Al planear lo que escribí, deseaba reflejar en mis palabras todo lo se lee arriba. ¡Quería inspirar! Y entonces ví a gente muy joven actuando como organizadores sorprendentes y capaces. También ví a gente con más edad que se les unían felices, aceptando esos nuevos líderes.

De pronto, surgieron marchas multitudinarias, con gente dispuesta a arriesgar sus cuerpos, desafiando no solo la bien entrenada brutalidad de las fuerzas policiales de todo el país, sino también sus propias dudas y temores. Personas de diversas razas e historias marchaban por las calles de los EEUU, enarbolando como bandera común la esperanza compartida por un mejor país.

¡Esas masas humanas ya estaban inspiradas!
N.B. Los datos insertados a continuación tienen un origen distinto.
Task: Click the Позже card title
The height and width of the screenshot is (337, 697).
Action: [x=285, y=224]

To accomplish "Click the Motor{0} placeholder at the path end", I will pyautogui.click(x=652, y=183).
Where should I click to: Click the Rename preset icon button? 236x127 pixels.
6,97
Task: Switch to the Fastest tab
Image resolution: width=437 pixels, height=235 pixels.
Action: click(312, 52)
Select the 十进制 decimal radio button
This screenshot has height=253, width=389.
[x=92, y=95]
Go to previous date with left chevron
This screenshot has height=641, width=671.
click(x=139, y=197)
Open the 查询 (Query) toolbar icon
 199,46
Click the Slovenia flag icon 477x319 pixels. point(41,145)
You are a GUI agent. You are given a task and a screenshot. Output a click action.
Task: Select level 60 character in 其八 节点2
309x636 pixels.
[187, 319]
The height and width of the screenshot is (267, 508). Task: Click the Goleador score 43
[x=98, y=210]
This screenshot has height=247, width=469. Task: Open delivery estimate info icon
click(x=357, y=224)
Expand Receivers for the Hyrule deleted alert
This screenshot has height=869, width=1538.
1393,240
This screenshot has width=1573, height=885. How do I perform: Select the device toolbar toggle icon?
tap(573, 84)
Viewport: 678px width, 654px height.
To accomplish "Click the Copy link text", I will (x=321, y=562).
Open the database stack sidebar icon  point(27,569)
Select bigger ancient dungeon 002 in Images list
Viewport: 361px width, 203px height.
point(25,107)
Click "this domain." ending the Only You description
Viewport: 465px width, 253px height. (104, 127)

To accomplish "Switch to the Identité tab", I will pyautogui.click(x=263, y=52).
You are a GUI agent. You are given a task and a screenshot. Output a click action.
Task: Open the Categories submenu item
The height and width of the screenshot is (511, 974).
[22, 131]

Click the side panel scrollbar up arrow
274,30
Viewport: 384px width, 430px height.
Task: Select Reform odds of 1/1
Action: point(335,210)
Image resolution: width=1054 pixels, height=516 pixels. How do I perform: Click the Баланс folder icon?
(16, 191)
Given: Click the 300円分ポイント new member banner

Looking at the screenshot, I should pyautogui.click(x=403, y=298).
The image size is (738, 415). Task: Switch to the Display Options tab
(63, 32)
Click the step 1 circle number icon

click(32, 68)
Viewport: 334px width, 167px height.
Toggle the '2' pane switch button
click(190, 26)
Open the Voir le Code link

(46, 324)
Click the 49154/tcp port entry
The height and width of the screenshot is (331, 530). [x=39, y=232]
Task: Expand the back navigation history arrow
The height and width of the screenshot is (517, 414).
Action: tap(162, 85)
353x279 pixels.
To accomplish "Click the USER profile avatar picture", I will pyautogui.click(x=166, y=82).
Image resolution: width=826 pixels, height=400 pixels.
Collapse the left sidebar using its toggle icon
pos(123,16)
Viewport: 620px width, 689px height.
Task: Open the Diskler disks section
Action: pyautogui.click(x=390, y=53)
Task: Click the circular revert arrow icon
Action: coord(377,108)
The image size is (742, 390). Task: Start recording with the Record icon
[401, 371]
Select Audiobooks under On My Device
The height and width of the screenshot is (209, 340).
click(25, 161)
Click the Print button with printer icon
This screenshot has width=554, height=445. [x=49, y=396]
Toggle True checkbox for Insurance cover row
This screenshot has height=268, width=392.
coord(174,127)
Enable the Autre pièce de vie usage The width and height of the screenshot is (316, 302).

Tal vez inspiradas por una cita de Martin Lutero King: “El opresor nunca dará la libertad voluntariamente. ¡El oprimido tiene que arrebatársela!” O tal vez inspiradas por un durísimo video, que millones pudieron ver, captado por Darnella Frazier, una muchacha negra de 17 años, que se mantuvo firme mientras filmaba el horrible final de la vida de George Floyd. Con sus labios apretados, ella logró calmar su mano y su corazón. Así, Darnella se hizo la testigo de todos y todas.

El 2 de junio, su abogado, Seth Cobin, declaró al Daily News de Nueva York. “Ella hizo lo correcto (y) se dió cuenta y dijo “¡Tengo que hacer algo, tengo que mantenerme en pie!”, y así cambió la historia. Creo que Darnella es la Rosa Parks de su generación”. Para para ella no fué fácil mantenerse de pie. Para Rosa Parks no fue fácil mantenerse sentada. Ambas mujeres inspiran y motivan. Ayer y hoy.

O tal vez nos ha de inspirar el liderazgo mostrado por los estudiantes de la Escuela Secundaria Mission High, en San Francisco que —hace una semana— lograron organizar una exitosa y bulliciosa manifestación de más de 16 mil participantes. Así, señalaban al  mundo de que habían llegado, que se nos unían, que nos pueden liderar.

Hasta que todos y todas podamos respirar libremente, inspirémosnos mutuamente. Es una dura lucha en contra una dura realidad.